__What you will do__:
Reproduce every line of the listing below verbatim, leaving the pictures out.

__Supplied records__:
***
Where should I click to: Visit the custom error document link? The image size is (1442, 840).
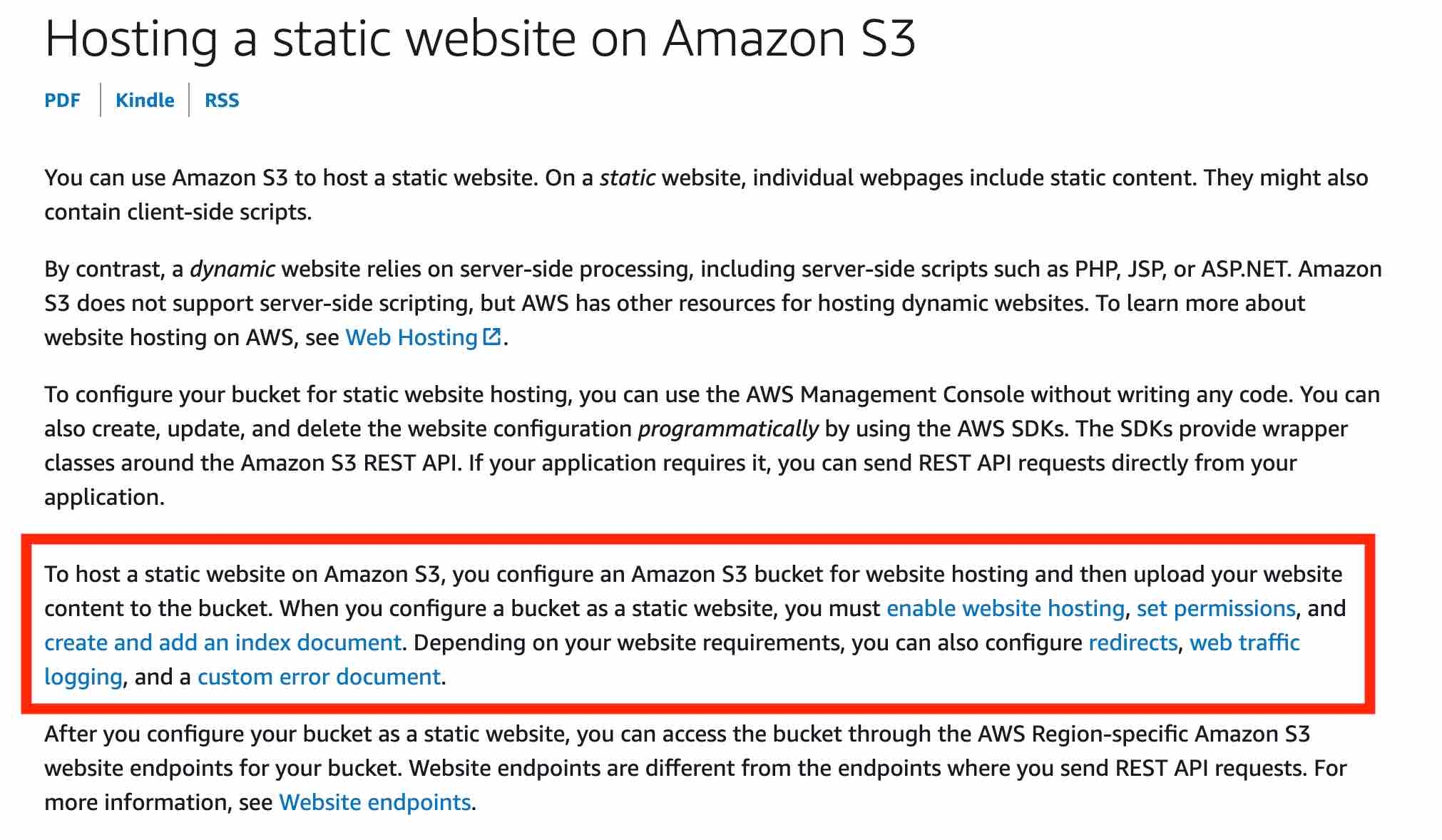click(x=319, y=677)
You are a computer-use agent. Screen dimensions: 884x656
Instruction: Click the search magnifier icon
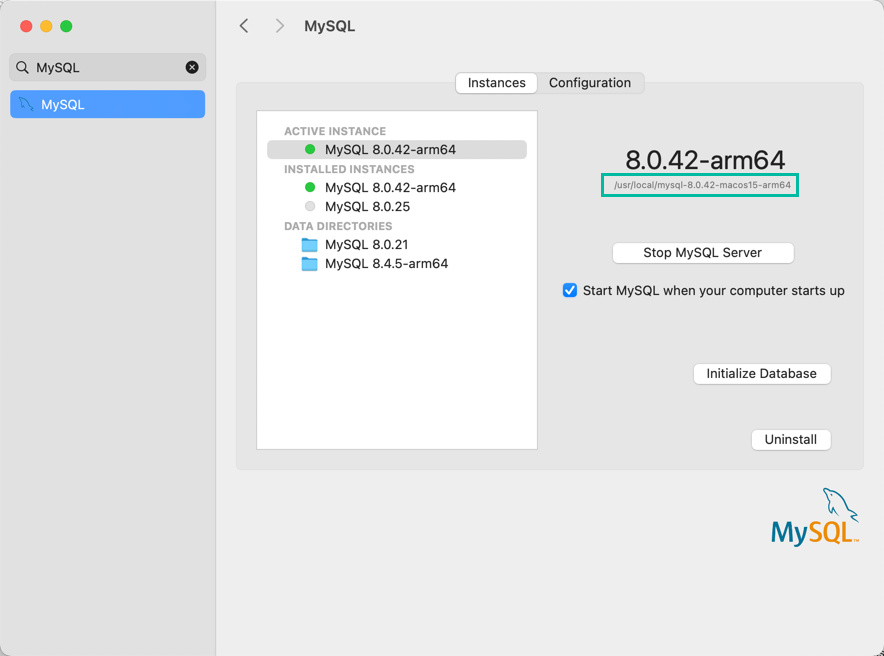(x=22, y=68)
***
__Response for this exercise__:
Where should I click to: Visit the custom error document link? The image size is (1442, 840).
click(x=319, y=677)
You are a computer-use agent. Screen dimensions: 884x656
Instruction: Click the search magnifier icon
(x=22, y=68)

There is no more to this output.